本発明は、過去の使用においてPCBが付着した電気機器等の廃棄物を、洗浄して微量PCBを除去する際に用いる洗浄および運搬容器に関する。
送変電に用いる変圧器等の電気機器では、かつてPCBを絶縁油として使用していた。環境汚染防止の観点から、昭和47年にPCBの製造が中止され、平成13年7月に施行された法律によりPCBを使用していた変圧器等の電気機器は、PCB絶縁油を抜いた後に抜き取ったPCB液を保管することとなった。それとともに、表面にPCBが付着した変圧器容器や変圧器の内部部品は、微量PCBの処理方法が確立されていなかったので、原形をとどめたままで保管されていた。近年この微量PCBについても処理方法が開発され、徐々に変圧器等の電気機器への適用がなされている。

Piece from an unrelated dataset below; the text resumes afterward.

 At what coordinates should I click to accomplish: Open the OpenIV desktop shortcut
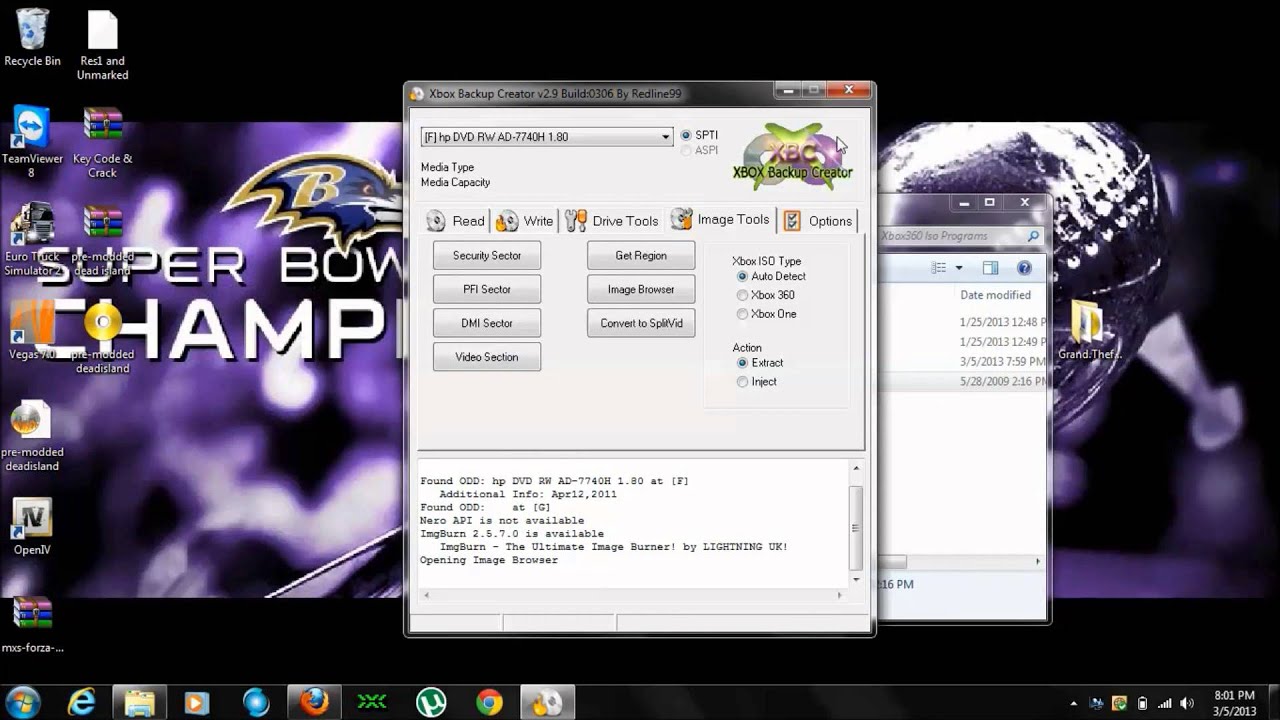point(32,520)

微量PCBが付着した電気機器を処理する場合には、例えば、大型の変圧器を廃棄する場合、その重さが10トン以上にもなると、外形形状が大き過ぎること及び道路運送法上の制限により、PCB処理場へそのままでは運搬することが困難になる。そのため、電気機器を一旦解体および分割して運搬している。その際、容器内壁面や内蔵部品に付着した微量PCBが、運搬中や解体・移載中に外部へ漏洩するのを防止するために、廃棄物となる電気機器を切断や解体により小型化して、容量1m程度の専用の容器に収納し、密閉性を確保して運搬や移載している。
このような微量PCBが付着した電気機器の処理方法及び処理装置の例が、特許文献1〜3に記載されている。特許文献1に記載のPCB封入機器の解体処理方法では、PCBを封入した機器を鋸切断等によって解体処理している。その際、PCBを冷却液として鋸にかけている。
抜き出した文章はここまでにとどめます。